2007年7月9日(月)

インドネシア、イスラーム投資家と中東の資金を十分活用せず

 【ジャカルタ】

 インドネシアは、国家開発プロジェクトの費用捻出に有用なイスラーム投資家(注1)と中東の資金源をまだ十分に活用していない。

 香港上海銀行シャリア(注2)法人幹部、マフムード・アブシャンマ副社長は、7月5日(木)にこのような見解を明らかにした。「もし政府が投資資金を80億ドルに引き上げたいなら、イスラーム投資家は40億ドルの資金を準備することができる」と同氏は発言し、さらに以下のように語った。

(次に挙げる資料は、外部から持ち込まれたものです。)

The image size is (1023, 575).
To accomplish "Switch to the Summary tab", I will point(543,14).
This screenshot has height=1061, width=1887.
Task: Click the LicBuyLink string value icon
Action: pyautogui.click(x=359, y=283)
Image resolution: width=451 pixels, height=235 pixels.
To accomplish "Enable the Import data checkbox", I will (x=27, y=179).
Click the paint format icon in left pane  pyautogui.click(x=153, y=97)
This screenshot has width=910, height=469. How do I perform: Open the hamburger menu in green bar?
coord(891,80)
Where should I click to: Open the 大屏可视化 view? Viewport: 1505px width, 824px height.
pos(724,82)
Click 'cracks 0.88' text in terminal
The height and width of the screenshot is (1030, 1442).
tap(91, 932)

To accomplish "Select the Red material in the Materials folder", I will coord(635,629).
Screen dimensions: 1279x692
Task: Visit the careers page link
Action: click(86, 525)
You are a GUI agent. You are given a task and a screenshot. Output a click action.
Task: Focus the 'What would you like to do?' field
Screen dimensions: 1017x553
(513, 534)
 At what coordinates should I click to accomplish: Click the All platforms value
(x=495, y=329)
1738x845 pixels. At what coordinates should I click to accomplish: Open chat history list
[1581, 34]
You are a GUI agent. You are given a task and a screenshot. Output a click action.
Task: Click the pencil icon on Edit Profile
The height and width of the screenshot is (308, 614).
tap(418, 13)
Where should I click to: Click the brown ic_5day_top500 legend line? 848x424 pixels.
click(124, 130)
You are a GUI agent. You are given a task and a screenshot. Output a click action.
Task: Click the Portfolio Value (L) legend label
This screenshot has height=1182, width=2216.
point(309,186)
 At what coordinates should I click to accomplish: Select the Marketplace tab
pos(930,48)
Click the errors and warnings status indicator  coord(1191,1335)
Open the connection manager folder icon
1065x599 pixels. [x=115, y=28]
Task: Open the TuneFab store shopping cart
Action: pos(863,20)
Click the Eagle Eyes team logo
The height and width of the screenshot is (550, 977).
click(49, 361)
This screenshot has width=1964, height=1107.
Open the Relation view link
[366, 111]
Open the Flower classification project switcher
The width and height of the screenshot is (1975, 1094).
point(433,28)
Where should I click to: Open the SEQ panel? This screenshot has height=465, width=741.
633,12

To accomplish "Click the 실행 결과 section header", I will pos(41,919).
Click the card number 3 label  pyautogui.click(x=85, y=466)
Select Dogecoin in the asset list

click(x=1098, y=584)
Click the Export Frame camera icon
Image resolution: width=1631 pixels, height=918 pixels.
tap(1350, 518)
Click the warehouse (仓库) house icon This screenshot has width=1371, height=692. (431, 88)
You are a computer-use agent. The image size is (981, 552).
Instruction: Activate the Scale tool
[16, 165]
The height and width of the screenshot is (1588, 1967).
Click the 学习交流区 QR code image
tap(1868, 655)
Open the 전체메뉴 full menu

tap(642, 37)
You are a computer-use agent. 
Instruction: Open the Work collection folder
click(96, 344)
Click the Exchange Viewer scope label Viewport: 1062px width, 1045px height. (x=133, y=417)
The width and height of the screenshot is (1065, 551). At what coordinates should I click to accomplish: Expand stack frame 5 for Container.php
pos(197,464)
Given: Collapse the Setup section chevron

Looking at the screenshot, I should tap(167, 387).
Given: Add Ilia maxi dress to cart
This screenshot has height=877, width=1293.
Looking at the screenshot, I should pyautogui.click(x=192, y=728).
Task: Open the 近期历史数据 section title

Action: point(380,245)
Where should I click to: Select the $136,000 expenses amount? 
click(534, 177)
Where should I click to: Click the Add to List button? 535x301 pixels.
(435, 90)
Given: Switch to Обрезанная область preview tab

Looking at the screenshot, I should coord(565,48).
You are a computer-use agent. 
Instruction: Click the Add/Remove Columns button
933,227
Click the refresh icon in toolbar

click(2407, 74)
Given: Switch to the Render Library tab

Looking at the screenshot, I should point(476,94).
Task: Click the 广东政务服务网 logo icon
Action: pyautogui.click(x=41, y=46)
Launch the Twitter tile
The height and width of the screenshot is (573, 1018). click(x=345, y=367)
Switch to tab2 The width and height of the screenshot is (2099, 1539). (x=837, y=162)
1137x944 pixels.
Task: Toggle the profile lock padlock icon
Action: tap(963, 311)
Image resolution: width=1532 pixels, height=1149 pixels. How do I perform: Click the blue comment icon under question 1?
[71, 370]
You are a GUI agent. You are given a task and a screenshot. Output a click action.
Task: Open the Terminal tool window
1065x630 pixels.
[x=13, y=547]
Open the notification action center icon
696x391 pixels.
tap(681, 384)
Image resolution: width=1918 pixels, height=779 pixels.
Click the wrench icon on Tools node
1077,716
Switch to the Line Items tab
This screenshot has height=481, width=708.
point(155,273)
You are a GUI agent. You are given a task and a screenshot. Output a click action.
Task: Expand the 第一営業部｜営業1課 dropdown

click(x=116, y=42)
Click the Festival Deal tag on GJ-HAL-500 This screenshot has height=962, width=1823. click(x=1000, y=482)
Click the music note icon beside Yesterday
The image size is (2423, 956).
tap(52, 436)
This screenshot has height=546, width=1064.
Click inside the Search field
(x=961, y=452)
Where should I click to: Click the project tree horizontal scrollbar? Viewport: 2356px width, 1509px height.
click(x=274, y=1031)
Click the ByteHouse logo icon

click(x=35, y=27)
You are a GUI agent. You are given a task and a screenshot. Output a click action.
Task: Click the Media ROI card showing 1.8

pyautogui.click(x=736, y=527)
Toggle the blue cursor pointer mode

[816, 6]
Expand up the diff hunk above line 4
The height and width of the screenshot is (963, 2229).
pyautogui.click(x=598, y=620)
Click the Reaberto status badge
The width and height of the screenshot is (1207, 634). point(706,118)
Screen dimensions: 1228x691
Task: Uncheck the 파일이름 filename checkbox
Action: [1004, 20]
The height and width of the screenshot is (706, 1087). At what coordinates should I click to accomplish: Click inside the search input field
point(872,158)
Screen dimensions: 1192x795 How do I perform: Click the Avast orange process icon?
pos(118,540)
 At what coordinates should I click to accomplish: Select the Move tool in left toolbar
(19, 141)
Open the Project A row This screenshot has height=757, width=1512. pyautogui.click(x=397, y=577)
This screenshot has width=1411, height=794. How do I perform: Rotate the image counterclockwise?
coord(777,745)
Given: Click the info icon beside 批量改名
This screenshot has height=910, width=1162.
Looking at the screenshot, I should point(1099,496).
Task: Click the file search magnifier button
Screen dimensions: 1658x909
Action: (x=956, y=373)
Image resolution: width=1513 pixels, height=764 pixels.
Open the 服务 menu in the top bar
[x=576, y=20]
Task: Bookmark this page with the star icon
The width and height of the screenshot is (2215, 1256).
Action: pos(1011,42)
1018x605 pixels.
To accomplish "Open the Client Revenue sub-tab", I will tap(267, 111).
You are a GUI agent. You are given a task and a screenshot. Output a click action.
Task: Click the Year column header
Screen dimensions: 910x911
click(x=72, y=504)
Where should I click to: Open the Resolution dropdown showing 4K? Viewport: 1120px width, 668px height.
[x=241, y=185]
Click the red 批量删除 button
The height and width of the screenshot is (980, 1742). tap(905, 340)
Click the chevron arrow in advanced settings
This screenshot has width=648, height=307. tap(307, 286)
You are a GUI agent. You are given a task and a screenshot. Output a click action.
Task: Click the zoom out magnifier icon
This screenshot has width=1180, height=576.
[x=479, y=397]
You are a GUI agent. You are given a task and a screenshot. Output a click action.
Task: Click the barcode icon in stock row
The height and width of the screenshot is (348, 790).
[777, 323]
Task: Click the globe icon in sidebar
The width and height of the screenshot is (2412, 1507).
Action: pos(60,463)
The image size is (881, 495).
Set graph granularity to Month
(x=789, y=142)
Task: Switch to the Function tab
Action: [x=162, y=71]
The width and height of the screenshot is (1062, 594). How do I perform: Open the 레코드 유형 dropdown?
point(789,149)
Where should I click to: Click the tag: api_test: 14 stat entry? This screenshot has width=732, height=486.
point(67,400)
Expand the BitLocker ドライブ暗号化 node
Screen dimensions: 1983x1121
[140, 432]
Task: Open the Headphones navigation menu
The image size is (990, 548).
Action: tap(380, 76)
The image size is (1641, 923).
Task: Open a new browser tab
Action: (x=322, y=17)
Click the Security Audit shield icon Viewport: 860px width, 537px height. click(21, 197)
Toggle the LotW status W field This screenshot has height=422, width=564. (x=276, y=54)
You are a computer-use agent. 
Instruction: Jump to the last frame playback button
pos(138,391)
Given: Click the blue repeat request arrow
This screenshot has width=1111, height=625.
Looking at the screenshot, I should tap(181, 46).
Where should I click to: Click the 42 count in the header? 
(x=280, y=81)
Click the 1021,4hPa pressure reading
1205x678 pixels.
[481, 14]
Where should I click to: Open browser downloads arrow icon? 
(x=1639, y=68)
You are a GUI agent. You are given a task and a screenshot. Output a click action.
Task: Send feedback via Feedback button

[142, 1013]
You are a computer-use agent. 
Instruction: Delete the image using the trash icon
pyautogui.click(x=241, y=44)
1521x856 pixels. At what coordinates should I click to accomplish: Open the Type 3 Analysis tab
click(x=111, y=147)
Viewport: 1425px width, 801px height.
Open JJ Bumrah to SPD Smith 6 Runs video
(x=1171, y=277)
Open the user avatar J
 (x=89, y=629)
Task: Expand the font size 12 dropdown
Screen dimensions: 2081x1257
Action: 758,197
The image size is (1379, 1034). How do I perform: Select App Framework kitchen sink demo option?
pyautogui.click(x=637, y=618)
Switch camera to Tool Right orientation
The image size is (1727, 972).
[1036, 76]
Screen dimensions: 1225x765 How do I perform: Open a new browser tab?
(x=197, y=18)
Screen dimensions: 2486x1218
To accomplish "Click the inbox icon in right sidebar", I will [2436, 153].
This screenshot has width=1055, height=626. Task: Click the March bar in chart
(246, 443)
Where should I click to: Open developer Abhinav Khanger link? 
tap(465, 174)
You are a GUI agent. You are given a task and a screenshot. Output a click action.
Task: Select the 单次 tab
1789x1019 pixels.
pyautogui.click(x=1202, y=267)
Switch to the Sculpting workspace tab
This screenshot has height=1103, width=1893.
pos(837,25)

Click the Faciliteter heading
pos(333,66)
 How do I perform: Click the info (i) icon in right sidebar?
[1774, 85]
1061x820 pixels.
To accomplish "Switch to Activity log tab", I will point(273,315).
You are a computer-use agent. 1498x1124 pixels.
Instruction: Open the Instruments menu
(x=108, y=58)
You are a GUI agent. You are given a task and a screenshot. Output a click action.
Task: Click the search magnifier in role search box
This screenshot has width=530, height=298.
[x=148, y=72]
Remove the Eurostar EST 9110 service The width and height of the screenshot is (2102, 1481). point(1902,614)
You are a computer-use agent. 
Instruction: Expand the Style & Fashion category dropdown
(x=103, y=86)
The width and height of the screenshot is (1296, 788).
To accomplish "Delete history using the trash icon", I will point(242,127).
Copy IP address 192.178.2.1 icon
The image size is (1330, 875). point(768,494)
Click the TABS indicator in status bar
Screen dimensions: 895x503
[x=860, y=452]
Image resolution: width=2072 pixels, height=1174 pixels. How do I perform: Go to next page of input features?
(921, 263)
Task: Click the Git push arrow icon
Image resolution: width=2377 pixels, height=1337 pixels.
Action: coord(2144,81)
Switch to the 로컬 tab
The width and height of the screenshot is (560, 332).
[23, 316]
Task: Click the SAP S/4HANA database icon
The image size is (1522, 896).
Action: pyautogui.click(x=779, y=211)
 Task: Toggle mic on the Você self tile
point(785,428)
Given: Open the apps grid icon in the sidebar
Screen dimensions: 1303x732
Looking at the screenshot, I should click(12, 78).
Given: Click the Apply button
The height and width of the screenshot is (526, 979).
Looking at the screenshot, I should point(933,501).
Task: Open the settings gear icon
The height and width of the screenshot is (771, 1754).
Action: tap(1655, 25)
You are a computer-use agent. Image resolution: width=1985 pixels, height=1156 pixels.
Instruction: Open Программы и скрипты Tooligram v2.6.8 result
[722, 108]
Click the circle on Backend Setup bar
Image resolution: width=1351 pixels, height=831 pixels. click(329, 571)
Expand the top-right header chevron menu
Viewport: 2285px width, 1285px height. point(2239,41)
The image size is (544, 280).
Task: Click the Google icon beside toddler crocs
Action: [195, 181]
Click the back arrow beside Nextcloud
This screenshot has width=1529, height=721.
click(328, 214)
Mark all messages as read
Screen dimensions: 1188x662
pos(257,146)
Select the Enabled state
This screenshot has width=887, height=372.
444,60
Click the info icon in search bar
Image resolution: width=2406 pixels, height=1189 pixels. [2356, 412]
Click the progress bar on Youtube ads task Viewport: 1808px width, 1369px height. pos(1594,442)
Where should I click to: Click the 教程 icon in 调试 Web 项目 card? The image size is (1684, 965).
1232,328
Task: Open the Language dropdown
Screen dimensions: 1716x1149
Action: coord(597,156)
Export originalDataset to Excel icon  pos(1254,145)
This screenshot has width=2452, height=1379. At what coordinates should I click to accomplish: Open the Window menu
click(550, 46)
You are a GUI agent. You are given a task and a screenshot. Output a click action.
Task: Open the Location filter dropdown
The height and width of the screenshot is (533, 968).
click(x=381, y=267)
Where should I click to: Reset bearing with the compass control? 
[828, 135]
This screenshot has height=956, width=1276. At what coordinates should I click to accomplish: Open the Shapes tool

 現在インドネシア政府は、世界で拡大し続けているイスラーム資金(注3)に比べ、通常の資金の方に目を向けている。「インドネシア政府は、世界各地で急速に拡大するイスラーム法に基づく事業の資金供給力にも目を向けるべきだ」

 インドネシアでは、イスラーム法に基づく事業は、まだいくつかの問題のために停滞しているが、その一つが二重税である。これがイスラーム法に基づくビジネスをより費用のかかるものにし、結果として様々な商品の伸びを妨げている。「これはインドネシアだけで起こっていることだ。マレーシア、シンガポールやブルネイなどの国では、その制約(税)をすでに撤廃している」

 不明確な課税構造のため、海外の方が支払いが安くなる。「例をあげれば、香港上海銀行では、インドネシアで行なうべき支払いを海外で行っている。例えば輸入の場合、インドネシア国内に持ち込むための支払いを海外で行なう」

 現在、様々な国や企業家が、既にイスラーム債券を活用している。2002年−2006年間、全世界のイスラーム債券発行額は、320億米ドル(約3兆8,000億円)に達し、その成長は年々伸び続けている。2007年の上半期に発行されたイスラーム債券額は、既に30億2,500万米ドル(約3,600億円)を超えている。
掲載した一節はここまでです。